I was talking to a colleague the other day. “I think I finally get what you are talking about,” she said.

You might think this would make me happy, but it had the opposite effect. A year or so ago, she attended a presentation I gave, and we have talked about my project a number of times. To think that she is just now understanding what I have been saying is disconcerting. What I do is not difficult to understand.

I’ll run through it.

Students cannot hear all the sounds of a second language. They literally cannot hear them!

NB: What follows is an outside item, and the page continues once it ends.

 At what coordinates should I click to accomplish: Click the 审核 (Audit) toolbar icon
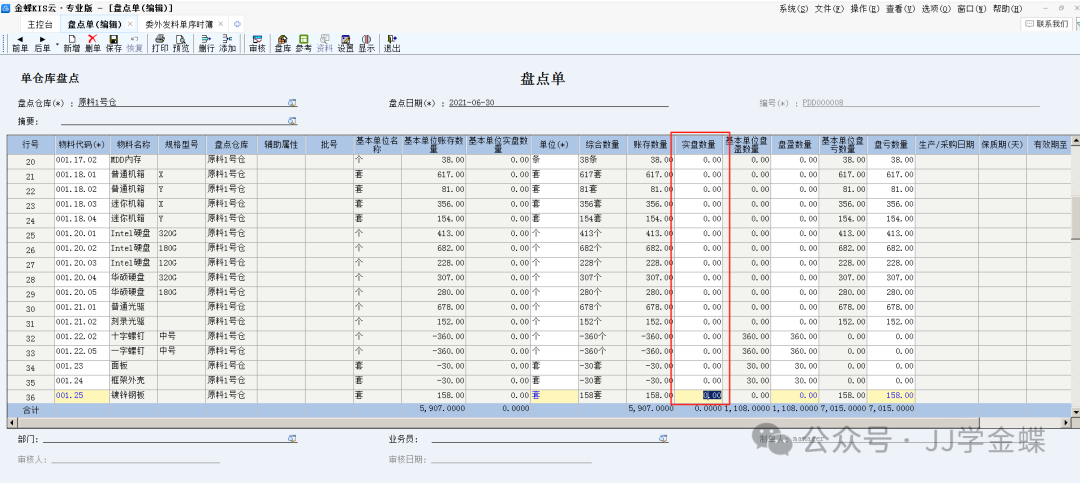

Why do I say this? Watch this video. It shows how children lose the ability to hear many non-native sounds before their first birthday.

 

                      https://www.youtube.com/edit?o=U&video_id=0RbqYwJzzVk

 

Students can learn to hear the sounds, however. So, what is the best way to teach them? High Variability Phonemic Training. This has been demonstrated. Studies have shown that High Variability Phonetic Training (HVPT) is effective in improving the ability of L2 learners to discriminate different sounds [1, 2]. The improvement in perception has been shown to successfully transferred to production [3]. And, I have written about the importance of hearing the sounds to effective phonics instruction (See my post on Phonemic Awareness and Phonics).

What is difficult about this? It is simple.

And that is what b4 does!

 

[1] Lively, S. E., Logan, J. S., Pisoni, D. B. 1993. Training Japanese listeners to identify English/r/ and /l/. II: The role of phonetic environment and talker variability in learning new perceptual categories. The Journal of the Acoustical Society of America, 94.

[2] Logan, J. S., Lively, S. E., Pisoni, D. B. 1991. Training Japanese listeners to identify English/r/ and /l/: A first report. The Journal of the Acoustical Society of America, 89.

[3]  Lambacher, S. G., Martens, W. L., Kakehi, K., Marasinghe, C. A., Molholt, G. 2005. The effects of identification training on the identification and production of American English vowels by native speakers of Japanese. Applied Psycholinguistics,26.